**What the task requires:** Across these entries, report how many lines include the string "computer", with nothing but the number.
===== Data records =====
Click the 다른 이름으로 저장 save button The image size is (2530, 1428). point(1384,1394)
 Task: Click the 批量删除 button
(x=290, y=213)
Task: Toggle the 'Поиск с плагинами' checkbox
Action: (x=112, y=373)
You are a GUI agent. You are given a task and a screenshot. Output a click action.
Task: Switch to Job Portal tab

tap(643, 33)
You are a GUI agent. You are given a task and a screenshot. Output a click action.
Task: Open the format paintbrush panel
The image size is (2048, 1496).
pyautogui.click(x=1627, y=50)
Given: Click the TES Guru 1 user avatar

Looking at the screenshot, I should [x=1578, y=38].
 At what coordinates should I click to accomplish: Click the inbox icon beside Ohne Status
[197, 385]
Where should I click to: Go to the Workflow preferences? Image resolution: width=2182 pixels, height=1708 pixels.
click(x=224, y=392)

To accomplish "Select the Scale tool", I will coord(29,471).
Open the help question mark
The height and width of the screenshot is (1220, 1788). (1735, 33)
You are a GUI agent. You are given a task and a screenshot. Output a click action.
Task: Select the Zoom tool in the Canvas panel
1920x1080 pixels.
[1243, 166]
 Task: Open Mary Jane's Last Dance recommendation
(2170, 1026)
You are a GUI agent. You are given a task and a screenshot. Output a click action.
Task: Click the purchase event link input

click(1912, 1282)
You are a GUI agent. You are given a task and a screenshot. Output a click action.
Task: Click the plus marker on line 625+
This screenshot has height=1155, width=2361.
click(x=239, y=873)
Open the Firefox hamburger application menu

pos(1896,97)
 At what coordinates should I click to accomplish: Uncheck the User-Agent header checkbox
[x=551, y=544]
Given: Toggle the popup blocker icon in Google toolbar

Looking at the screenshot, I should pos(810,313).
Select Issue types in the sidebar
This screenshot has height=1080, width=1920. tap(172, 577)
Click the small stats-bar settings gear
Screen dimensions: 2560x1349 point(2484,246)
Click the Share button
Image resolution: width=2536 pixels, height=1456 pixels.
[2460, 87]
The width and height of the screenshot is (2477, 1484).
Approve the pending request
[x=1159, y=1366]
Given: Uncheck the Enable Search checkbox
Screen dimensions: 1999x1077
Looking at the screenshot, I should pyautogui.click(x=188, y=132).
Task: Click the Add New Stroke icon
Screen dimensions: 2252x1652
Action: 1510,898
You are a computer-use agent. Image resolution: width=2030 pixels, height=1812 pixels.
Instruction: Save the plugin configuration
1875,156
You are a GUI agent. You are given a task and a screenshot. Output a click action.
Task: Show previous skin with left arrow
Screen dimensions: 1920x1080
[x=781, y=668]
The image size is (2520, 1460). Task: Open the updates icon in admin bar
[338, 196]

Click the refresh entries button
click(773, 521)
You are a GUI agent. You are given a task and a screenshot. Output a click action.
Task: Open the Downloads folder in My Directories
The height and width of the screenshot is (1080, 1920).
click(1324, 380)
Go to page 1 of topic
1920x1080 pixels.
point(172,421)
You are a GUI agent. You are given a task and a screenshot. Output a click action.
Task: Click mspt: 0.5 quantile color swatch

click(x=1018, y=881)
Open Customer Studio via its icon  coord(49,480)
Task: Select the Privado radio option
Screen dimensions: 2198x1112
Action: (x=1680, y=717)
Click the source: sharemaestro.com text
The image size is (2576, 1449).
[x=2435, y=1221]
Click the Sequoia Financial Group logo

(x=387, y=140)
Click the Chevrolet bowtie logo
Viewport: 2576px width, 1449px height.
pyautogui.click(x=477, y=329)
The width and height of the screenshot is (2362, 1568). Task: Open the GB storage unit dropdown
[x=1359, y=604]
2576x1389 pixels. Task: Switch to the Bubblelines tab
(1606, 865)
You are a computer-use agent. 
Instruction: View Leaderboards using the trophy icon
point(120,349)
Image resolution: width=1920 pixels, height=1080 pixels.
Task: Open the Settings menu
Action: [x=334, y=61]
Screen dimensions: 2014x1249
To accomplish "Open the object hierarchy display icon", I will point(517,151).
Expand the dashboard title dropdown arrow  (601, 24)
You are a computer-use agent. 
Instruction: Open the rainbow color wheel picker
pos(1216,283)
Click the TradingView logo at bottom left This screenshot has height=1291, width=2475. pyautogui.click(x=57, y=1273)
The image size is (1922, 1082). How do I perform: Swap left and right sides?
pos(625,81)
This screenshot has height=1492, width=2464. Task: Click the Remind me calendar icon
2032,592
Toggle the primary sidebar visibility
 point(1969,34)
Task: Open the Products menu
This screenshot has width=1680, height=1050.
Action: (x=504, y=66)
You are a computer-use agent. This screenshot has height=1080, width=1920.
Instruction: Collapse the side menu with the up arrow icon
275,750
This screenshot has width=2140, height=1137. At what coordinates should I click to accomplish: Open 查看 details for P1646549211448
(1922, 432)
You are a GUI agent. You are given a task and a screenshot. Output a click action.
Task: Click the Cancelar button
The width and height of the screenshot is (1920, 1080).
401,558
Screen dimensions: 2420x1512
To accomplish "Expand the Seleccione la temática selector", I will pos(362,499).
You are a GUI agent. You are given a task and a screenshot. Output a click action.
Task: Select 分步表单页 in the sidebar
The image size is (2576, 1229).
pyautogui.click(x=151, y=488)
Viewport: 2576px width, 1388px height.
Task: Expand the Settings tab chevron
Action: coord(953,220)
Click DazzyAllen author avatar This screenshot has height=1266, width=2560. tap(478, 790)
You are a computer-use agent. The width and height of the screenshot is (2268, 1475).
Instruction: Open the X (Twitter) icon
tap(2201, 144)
=====
**Task output:** 5